BEGIN Excerpted passage

It may be surprising for Catholics to recognize shared elements of faith with Lutherans. Similarly, a “large part of what it means to be Lutheran is to have that Catholic identity,” says Jonathan Sanchez, a third-year master of divinity student at Yale Divinity school. Mr. Sanchez, who regularly attends Trinity Evangelical while at school, wants Lutherans to remember that they are grounded in the Catholic traditions that shaped Luther. “What the Lutherans maintained in the 16th century,” Mr. Sanchez argues, “is just as important as what they reformed.”

Similarly, a “large part of what it means to be Lutheran is to have that Catholic identity."

Though today’s Lutherans and Catholics may feel more unified, obstacles remain to sacramental unity between the churches. The 1999 Joint Declaration on the Doctrine of Justification allowed Lutherans and Catholics to express a common understanding of “justification by God’s grace through faith in Christ.” The central issues for which Lutherans and Catholics mutually condemned each other in the 16th century are no longer church-dividing. The issues of church and ministry—particularly the ordination of women, married clergy and apostolic succession—are today’s main challenges.

END Excerpted passage
BEGIN Records shown

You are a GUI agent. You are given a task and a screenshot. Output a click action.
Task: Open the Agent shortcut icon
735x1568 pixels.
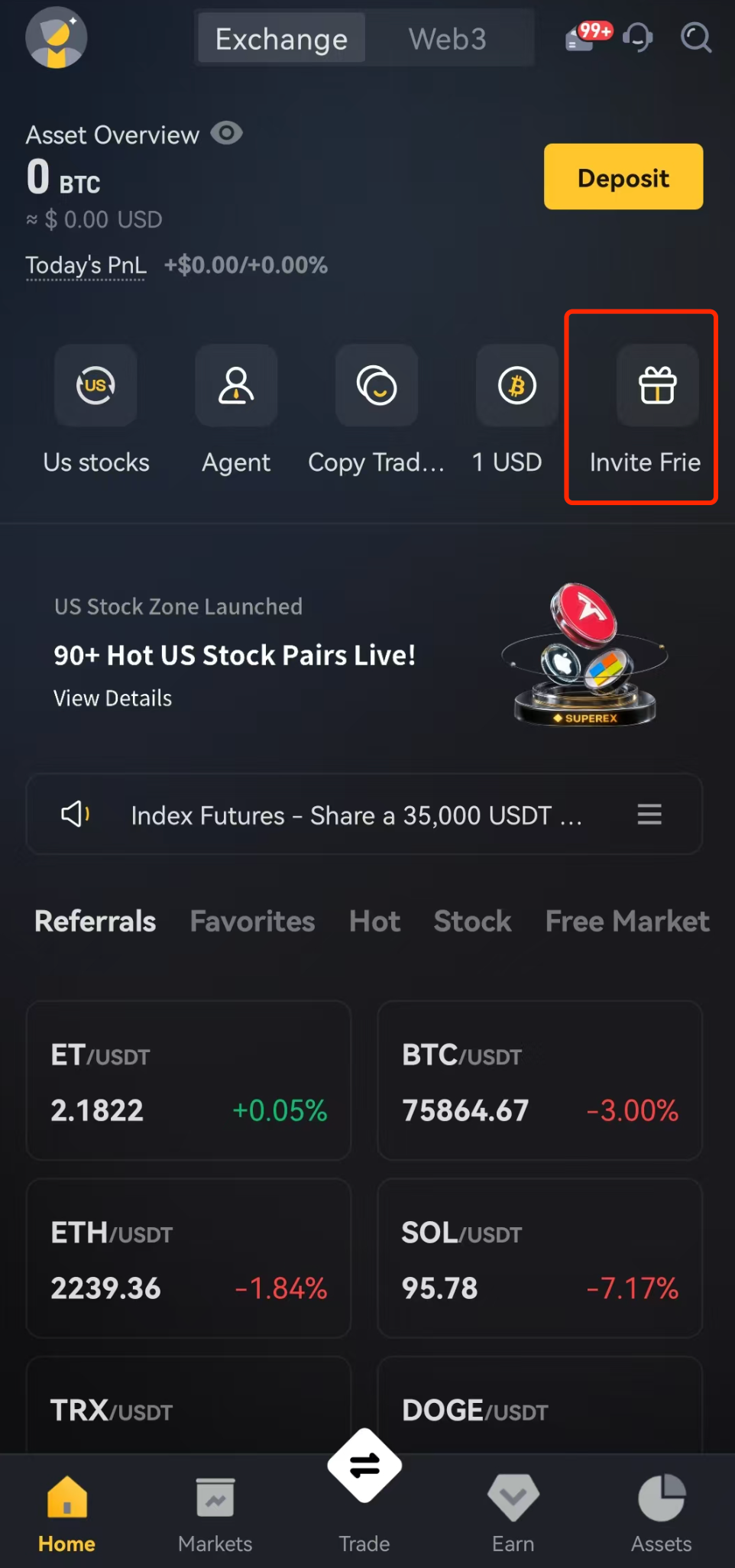point(236,385)
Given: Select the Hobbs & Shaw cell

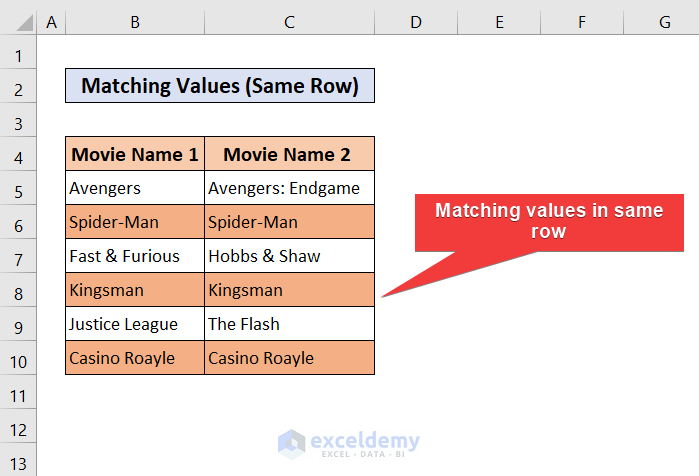Looking at the screenshot, I should pyautogui.click(x=289, y=256).
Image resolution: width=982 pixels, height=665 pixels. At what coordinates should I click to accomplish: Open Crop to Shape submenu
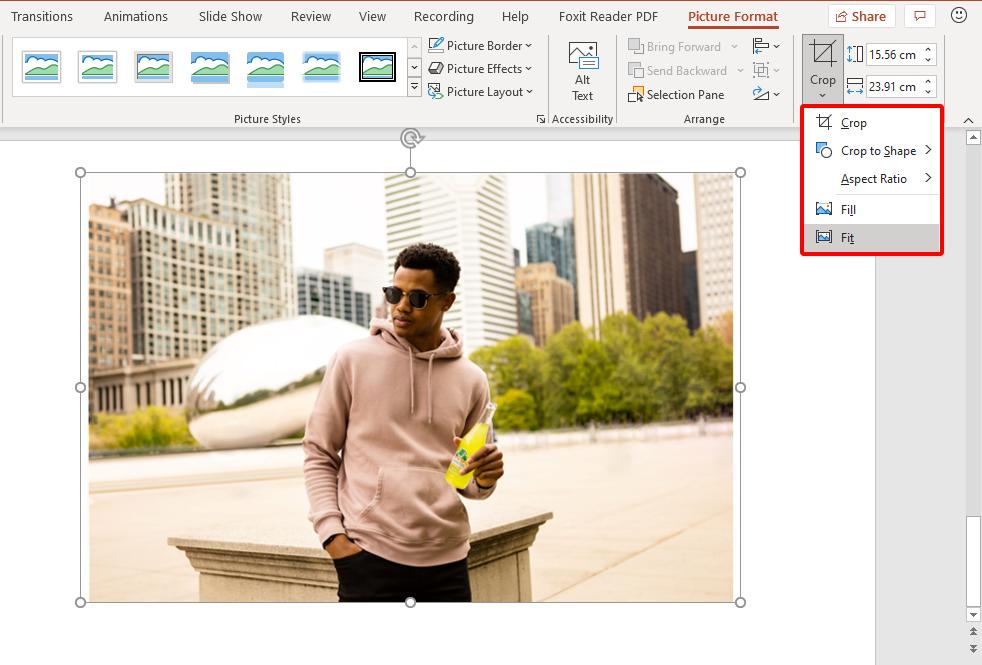[878, 151]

END Records shown

To-do list:
1: The passage on Lutherans and Catholics names the main present-day challenges within the issues of church and ministry. List each one.
2: Please retype the passage on Lutherans and Catholics from "Though today’s Lutherans" up to and including "today’s main challenges.".

Answers for the exercise:
1:
- the ordination of women
- married clergy
- apostolic succession

2:
Though today’s Lutherans and Catholics may feel more unified, obstacles remain to sacramental unity between the churches. The 1999 Joint Declaration on the Doctrine of Justification allowed Lutherans and Catholics to express a common understanding of “justification by God’s grace through faith in Christ.” The central issues for which Lutherans and Catholics mutually condemned each other in the 16th century are no longer church-dividing. The issues of church and ministry—particularly the ordination of women, married clergy and apostolic succession—are today’s main challenges.